I  turned 54 on the 5th of June. I know, I find it hard to believe myself. In my head I’m still 18, but a few months ago, I got a leg cramp while eating a taco.  

But Friday was a beautiful day, and the orange ditch lilies were in bloom at the bottom of our driveway, and I had been invited to do a reading from Food Is Love on Saturday at the Jimmie Roger’s museum in Meridian, MS for The Mississippi June Bugs Literary & Musical Society. Yes, that’s their real name! So, I took Friday off and we went to Meridian a day early. 

We went to the oldest restaurant in MS for lunch, and then hit up used bookstores and thrift stores before checking into the Threefoot Hotel, which is the nicest place in Meridian, and probably in this part of Mississippi. Marble and brass everywhere, and large hotel room with big views, all courtesy of The June Bugs. It was lovely. Then, we went to the annual convening of The June Bugs for supper at The Maxx, which is Meridian’s art and entertainment center. 

On Saturday I did my first ever reading (which is not really true—I preach from a manuscript every Sunday, but reading from your book is different than that, somehow) and it was a blast. And when I had sold and signed all the books I had brought with me, we went to a local Mexican restaurant and ate our fill of enchiladas before the hour and a half drive home. 

It was a lovely 24 hours away, and as close to a vacation as we have taken in almost a year, since my losing that job last year that had health insurance attached to it. Since then it has been a series of gigs and contract positions, which has paid our bills, more or less, but which hasn’t left either the income or the bandwidth for vacation. 

But the time away was generative, and the joy of hanging out with my wife/friend and doing nothing very urgent and laughing and coming home with a stack of books is crucial to my mental health. 

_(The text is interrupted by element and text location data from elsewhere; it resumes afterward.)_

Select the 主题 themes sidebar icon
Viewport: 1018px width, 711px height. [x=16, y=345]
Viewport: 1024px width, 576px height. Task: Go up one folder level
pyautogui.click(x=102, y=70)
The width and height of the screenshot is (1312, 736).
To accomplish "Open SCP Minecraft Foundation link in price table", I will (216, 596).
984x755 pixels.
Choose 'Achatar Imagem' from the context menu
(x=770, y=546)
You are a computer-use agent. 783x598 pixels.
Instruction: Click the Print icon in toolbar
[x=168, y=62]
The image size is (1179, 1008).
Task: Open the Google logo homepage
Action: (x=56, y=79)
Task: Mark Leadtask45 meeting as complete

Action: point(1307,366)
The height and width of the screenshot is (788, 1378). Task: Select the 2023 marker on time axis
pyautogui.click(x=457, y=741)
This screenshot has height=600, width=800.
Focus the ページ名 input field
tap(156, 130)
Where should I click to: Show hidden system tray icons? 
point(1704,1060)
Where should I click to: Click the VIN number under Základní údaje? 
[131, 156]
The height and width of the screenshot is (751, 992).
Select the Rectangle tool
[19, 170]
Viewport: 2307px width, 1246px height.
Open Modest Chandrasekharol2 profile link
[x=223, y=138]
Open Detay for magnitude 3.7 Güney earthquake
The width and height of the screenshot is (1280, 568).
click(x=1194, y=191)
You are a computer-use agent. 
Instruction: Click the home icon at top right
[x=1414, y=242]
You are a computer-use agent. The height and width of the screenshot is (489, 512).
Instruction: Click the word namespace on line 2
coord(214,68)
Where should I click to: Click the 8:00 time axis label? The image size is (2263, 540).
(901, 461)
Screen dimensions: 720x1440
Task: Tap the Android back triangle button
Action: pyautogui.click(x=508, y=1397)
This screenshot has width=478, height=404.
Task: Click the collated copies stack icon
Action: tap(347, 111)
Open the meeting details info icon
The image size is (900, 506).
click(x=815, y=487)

Long ago, I had a mentor tell me, when I said I could not do something, that the best way to reframe that was to ask myself “How can I do it?” And so, on the way home, Renee and I talked about how we can get away more, even though we cannot afford long trips to the beach or jaunts to Europe. 

We can explore Mississippi, for example, where nothing is more than 3 hours away. A day trip to the coast to the south or the Appalachian foothills to the north would just cost us gas money if we didn’t stay overnight. If it was a flush week, throw in a night at the Hampton inn and we would even get breakfast as part of the deal. I like the idea of being a tourist in my own state. 

Right now, I know a lot of us are struggling. Not all of us can do the things we used to do. If that’s you, maybe try what we did: Instead of being angry you cannot do a thing, ask yourself how you can do it.  You might surprise yourself.